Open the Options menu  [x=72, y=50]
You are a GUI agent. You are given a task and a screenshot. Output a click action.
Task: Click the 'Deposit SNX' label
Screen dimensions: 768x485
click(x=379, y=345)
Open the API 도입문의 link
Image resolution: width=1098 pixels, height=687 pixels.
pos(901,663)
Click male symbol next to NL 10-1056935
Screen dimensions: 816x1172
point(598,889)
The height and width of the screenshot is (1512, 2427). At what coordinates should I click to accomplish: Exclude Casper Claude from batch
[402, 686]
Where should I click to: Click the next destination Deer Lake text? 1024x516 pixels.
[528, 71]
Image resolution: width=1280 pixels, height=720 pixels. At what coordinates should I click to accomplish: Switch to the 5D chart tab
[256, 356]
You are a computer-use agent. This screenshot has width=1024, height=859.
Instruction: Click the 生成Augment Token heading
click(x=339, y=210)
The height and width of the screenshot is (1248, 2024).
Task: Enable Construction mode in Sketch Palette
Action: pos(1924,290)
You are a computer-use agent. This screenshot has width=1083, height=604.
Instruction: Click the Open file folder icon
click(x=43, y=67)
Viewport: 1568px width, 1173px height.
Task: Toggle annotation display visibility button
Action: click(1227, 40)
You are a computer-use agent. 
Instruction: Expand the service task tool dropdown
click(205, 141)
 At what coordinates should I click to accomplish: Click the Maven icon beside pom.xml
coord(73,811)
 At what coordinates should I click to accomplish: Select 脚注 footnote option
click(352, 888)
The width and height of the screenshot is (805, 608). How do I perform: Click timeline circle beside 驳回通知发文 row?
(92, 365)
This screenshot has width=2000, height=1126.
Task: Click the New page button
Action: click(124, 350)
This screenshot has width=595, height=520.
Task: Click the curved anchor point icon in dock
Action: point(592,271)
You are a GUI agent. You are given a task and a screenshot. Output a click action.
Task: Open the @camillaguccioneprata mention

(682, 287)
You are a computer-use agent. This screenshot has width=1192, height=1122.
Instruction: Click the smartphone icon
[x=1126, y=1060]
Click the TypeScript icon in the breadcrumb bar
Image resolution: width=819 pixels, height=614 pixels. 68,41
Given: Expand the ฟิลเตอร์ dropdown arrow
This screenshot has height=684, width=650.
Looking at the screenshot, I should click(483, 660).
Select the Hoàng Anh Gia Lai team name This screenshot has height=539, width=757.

GIVEN PROBLEM:
Please find each line in the items above that contains the string "dropdown" and copy those lines out.

RESULT OF THE TASK:
Instruction: Expand the service task tool dropdown
Given: Expand the ฟิลเตอร์ dropdown arrow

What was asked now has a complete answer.